Midwife not negligent for baby’s severe disabilities

The recent High Court case of Spencer –v- NHS North West in 2012 illustrates how important it is for clients to understand that not every disaster that happens in the course of medical treatment automatically means medical negligence has occurred; and if the clinicians were not to blame, then there is no claim, no matter how tragic the circumstances and no matter how large the potential claim for the injured claimant.

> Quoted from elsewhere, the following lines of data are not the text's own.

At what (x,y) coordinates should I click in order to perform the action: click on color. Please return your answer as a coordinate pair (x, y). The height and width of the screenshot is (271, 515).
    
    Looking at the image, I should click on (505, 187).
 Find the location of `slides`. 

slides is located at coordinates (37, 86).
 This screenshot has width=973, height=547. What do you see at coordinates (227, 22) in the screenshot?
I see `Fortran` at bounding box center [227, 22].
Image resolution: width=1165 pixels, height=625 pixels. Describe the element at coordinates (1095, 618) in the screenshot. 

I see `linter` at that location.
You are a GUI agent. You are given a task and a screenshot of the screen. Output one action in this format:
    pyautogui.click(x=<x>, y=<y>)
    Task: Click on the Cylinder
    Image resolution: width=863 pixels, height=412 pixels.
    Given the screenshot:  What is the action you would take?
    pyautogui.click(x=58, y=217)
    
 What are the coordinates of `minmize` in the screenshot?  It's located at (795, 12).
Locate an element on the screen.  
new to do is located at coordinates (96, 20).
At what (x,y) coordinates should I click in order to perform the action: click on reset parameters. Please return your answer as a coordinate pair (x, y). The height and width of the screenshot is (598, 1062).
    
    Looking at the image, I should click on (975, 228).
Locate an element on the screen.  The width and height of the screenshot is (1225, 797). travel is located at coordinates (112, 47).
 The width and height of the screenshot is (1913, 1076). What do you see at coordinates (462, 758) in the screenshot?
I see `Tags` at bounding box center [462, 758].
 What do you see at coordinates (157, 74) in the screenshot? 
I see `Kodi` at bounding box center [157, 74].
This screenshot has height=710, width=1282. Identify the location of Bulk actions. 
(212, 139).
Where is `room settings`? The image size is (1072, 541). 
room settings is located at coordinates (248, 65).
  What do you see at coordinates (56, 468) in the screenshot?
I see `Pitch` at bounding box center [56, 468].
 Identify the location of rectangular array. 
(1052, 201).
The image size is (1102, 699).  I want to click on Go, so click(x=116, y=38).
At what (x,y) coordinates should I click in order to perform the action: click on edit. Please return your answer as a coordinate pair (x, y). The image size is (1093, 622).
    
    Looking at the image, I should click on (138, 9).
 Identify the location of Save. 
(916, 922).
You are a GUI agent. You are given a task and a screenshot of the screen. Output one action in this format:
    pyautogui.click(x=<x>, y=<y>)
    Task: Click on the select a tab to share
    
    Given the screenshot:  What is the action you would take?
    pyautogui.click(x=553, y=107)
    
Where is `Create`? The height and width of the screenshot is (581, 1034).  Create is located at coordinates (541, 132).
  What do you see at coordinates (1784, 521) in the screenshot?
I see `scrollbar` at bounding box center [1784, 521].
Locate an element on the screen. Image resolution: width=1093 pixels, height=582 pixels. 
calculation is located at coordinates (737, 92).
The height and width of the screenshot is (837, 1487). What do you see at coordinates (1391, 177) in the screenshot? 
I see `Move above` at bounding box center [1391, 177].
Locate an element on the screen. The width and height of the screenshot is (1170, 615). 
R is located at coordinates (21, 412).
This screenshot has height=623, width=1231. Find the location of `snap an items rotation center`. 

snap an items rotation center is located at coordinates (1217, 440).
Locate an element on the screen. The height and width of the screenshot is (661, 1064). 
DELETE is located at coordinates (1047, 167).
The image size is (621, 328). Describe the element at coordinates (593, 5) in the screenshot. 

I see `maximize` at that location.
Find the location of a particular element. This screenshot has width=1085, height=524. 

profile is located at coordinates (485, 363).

In this particularly sad case, a young baby, Ashley Spence, was born on 5 Aug 1994 in a northern hospital. She was in the post-natal ward with her mother overnight, in readiness to go home the next day. At about 11:00pm that night, the midwife on duty carried out a very full examination of Ashley and found her to be fine. At 12:30, the mother called the midwife back because Ashley would not settle and was intermittently crying. The midwife believed that Ashley simply needed comforting, so she took her from her cot, wrapped her in a blanket and put her in bed next to her mother, whereupon the baby almost immediately quietened down. Perhaps understandably, the midwife saw no reason to examine Ashley again at that point.

From then until about 10:00 the next morning, Ashley went downhill and became very ill. She was diagnosed with a very serious bacterial infection, which led to meningitis and left her with severe and irreversible brain damage.

Her mother brought a medical negligence claim on Ashley’s behalf against the hospital Trust, arguing that because this particular infection was so serious (although not common) and because the leading medical textbook about it emphasised how important it was for clinicians to recognise the very early symptoms of it, the midwife had been negligent in not examining Ashley again at 12:30, and that she should have called for a consultant paediatrician to check Ashley, because of the risk of this kind of infection.

The court decided that the midwife had no reason to suspect any increased risk factors in Ashley’s case and that because it was quite normal for a new-born baby to cry and be unsettled in this way, there was nothing to alert the midwife to the fact that she was developing a serious illness. When the baby settled upon being placed with her mother, this would quite understandably have led the midwife to believe that her feeling that the baby just wanted comforting was correct- and therefore there was nothing to suggest that she ought to be examined again, or that an expert should check her over.

The clinical negligence claim against the Trust therefore failed, simply because the midwife had done nothing wrong and there had been no medical error or medical mistake.